Selected extract -
+---+

Objective To systematically evaluate the effectiveness of interventions to increase the early initiation of comprehensive antenatal care in socially disadvantaged and vulnerable women.

Design Systematic review.

Data Sources Major bibliographic databases (Medline, Cinahl, Embase, PsycINFO, HMIC, CENTRAL) and other online libraries and resources were searched to identify relevant English language journal articles published 1990–2009. We included comparative studies (experimental or observational) evaluating the effectiveness of an intervention on the proportion of women initiating antenatal care by any defined cut-off point ≤20 weeks in a disadvantaged or vulnerable population. In order to focus on interventions relevant in the context of the UK National Health Service, we excluded studies from low-income countries and those relating to financial interventions such as extension of health insurance coverage or similar.

Review Methods Two reviewers independently extracted data for eligible studies; assessed internal validity using the GATE checklist and considered whether the studies provided evidence of a beneficial effect.

Results Over 3000 citations were screened. Sixteen eligible studies were identified; 14 conducted in the USA, one in Australia and one in the UK. All were observational evaluations. Twelve studies evaluated interventions targeted at specific disadvantaged or vulnerable subgroups of the population (predominantly ethnic minority women or teenagers); the remaining studies evaluated interventions in more generally socioeconomically disadvantaged populations. Eleven studies evaluated interventions that involved outreach or other community-based services, and five evaluated interventions that involved alternative models of clinic-based antenatal care. Overall, the quality of evidence was poor. Only one study, which evaluated a US home visiting intervention delivered by paraprofessional women to pregnant adolescents, was considered to have adequate internal validity. The reviewers considered the evidence relating to this intervention to be inconclusive but consistent with a possible beneficial effect of the intervention on timing of initiation of antenatal care.

Conclusion We found insufficient evidence of adequate quality to reliably conclude that any of the interventions considered were effective at increasing the early initiation of antenatal care in socially disadvantaged and vulnerable women. There was weak evidence of effectiveness relating to one intervention based on home visiting for pregnant adolescents. Findings were inconclusive for all other included interventions, although we identified several strategies that might warrant further consideration and possibly more robust evaluation. The results of this review highlight the paucity of evidence and the need for further high quality research to ensure that future service innovations are evidence based.

+---+

Data entries -
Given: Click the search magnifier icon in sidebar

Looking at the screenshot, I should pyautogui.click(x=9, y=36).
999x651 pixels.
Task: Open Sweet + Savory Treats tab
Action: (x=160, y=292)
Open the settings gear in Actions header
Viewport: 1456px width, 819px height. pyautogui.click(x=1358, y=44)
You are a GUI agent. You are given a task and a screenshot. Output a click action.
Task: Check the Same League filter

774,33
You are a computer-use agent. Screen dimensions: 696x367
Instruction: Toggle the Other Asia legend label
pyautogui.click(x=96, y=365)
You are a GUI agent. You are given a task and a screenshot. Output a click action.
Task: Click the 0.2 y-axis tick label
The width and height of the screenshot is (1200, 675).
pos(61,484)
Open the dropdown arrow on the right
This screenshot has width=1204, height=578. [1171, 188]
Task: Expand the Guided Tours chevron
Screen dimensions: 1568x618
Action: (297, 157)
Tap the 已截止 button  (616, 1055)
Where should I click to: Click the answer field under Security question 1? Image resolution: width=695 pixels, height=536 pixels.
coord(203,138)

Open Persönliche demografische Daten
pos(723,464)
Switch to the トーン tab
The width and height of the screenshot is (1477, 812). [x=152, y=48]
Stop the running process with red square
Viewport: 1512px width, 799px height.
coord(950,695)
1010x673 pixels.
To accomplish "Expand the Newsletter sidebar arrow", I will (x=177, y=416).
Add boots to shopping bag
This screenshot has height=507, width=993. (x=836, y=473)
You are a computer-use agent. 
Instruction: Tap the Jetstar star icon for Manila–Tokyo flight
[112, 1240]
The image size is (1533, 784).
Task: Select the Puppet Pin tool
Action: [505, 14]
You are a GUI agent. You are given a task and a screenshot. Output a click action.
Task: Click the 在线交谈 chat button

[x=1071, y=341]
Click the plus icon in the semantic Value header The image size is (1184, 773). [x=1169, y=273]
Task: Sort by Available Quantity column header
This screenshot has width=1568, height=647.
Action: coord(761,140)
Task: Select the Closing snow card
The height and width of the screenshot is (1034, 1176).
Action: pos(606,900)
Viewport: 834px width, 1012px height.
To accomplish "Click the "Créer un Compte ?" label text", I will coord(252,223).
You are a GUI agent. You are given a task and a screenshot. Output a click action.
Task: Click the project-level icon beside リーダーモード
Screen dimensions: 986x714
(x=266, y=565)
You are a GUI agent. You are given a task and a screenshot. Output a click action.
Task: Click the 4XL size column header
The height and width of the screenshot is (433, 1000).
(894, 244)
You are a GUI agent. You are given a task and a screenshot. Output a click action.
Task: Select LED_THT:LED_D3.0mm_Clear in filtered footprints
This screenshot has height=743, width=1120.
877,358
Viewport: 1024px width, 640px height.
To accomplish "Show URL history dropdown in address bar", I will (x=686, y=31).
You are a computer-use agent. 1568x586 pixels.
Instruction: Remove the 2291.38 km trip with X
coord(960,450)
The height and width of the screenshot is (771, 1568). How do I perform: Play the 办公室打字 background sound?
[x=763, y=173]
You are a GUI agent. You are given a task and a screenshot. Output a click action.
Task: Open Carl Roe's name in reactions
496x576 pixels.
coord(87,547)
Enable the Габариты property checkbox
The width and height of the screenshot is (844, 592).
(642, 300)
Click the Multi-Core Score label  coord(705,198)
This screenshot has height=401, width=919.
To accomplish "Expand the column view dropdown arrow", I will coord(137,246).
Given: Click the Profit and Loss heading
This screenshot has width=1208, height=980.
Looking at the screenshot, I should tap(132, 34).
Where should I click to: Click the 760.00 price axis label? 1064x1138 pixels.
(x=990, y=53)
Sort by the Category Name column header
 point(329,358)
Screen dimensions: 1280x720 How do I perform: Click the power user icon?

+---+

Exercises to complete -
**A)** Reproduce the stretch of the antenatal care abstract from "Objective To systematically" through "Design Systematic review.".
**B)** Summarize the antenatal care abstract in two sentences.

Results in order -
**A)**
Objective To systematically evaluate the effectiveness of interventions to increase the early initiation of comprehensive antenatal care in socially disadvantaged and vulnerable women.

Design Systematic review.

**B)** This systematic review evaluated interventions to increase early initiation of antenatal care among socially disadvantaged and vulnerable women and identified sixteen eligible observational studies, mostly from the USA, whose overall quality of evidence was poor. It found insufficient evidence that any intervention was effective, with only weak evidence for a home visiting intervention for pregnant adolescents, and it called for further high quality research.